I went jogging for the first real time the other day. It was a neat experience. I know it is odd to say that jogging is neat but the feeling of doing something with my body besides transporting my brain about or causing me grief was a welcome change.
While jogging I realized that I have mentioned that I want to see Japan to a lot of people lately. Most of my motivation to do something comes from me talking about it a lot and annoying others. I really need to do this. I am going to apply to the JET program but I think due to some legal issues I do not think that will work out well.

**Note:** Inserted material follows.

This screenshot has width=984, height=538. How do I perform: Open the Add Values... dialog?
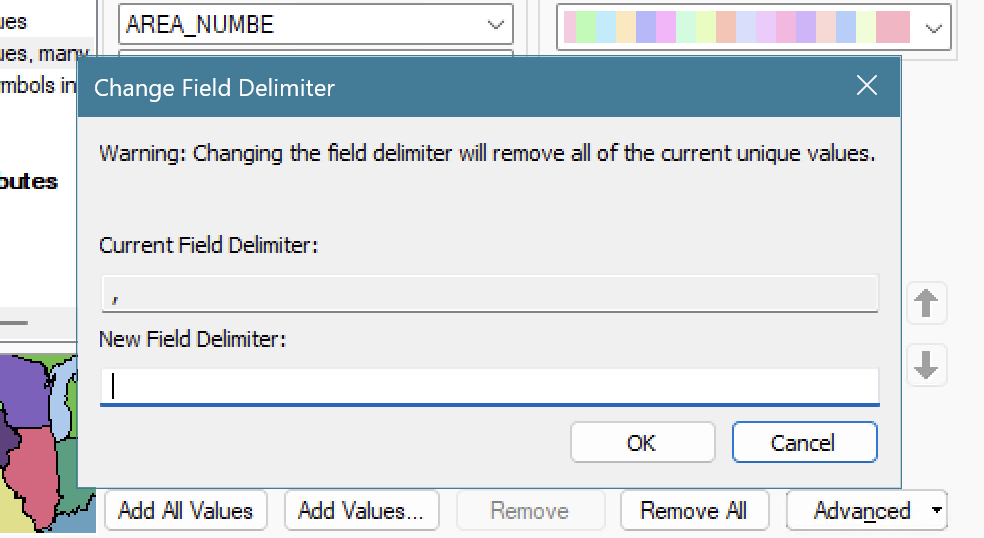point(361,511)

I have been looking at other companies and businesses that pay for people to teach english or work in Japan and it is a bit scary. I am not sure why. Maybe this is due to the fact that
1) Japan is very far from home
2) First real step into adulthood/manhood/whatever
3) I did not go to teaching school for a reason. I do not feel I have the skills to teach anyone much less English to someone.
Even with those worries, and even though I know I am glorifying Japan in my head, I know that I need to do this. I am glad I am not a anime nerd or that big in J-punk/hardcore/noise, otherwise I would be in for a large cultureshock.
I do not know what I am talking about but I really feel like I need to see outside of the USA before I am thirty. Also getting out of the country would help my parents money wise seeing that I wont be a burden.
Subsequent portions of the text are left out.